Leonardo DiCaprio produced the doc that centers on a quest to find the creature scientists believe has spent its life in solitude because it sings at 52 Hertz, a frequency that, in theory, other whales can’t understand.

“It was first heard on a bunch of hydrophones in the ocean used by the Navy to suss out submarines,” director Joshua Zeman tells ABC Audio.  “They heard this mysterious sound. At first, they didn’t know what it was. And then the scientist, Dr. William Watkins, believed it was a whale, a whale that called at a frequency that was unknown by any other.”

Why are people so captivated by a lonely whale? That’s what Zeman, who notes people would “people would freak out [and] start to cry” when he told them the story, explores in the documentary.

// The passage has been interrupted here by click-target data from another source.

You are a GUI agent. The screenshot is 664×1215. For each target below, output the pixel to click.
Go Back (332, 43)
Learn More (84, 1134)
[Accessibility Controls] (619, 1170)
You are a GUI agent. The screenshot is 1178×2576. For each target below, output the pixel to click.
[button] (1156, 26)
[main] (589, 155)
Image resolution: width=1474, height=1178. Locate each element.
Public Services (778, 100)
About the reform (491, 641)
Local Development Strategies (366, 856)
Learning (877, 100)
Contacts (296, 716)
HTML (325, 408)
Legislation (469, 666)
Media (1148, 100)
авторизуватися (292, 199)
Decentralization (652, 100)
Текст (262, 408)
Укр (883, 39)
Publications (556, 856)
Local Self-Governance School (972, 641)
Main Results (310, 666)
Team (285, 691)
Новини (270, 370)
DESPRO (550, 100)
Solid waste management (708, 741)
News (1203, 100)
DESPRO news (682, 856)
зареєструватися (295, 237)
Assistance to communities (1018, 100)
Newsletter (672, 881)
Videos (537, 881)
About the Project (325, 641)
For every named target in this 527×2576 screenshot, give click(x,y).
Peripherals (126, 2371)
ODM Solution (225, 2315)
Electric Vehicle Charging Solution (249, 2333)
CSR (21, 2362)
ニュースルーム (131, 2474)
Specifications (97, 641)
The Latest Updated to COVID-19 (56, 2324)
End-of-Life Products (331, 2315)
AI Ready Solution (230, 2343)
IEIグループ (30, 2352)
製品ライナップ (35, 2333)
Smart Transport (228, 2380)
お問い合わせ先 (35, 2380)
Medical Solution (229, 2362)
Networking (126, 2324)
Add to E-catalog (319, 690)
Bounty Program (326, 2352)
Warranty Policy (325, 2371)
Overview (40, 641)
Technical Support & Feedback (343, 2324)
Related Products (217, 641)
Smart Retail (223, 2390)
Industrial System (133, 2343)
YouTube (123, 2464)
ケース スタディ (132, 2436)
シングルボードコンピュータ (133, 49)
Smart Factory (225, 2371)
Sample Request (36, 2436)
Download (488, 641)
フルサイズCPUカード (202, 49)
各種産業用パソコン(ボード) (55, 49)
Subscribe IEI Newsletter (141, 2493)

“You know, they would get goosebumps,” he explains. “And I was like, what is it about this story? Like, I’m a storyteller. I pitch a lot of stories. And I had never gotten such a visceral reaction from people. And I was like, OK, just from a storytelling standpoint, I want to know what it is.”

“It’s the man’s existential human crisis staring back at them in the mirror. You know, we all don’t want to die alone, but it was also the fact that this fear and crisis and human condition was in the form of a whale,” adds Zeman. “You know, whales are so big, they humble us. And then maybe it’s because the ocean is just so vast. So, it’s like our human crisis, like supersized to the point of like blowing our minds.”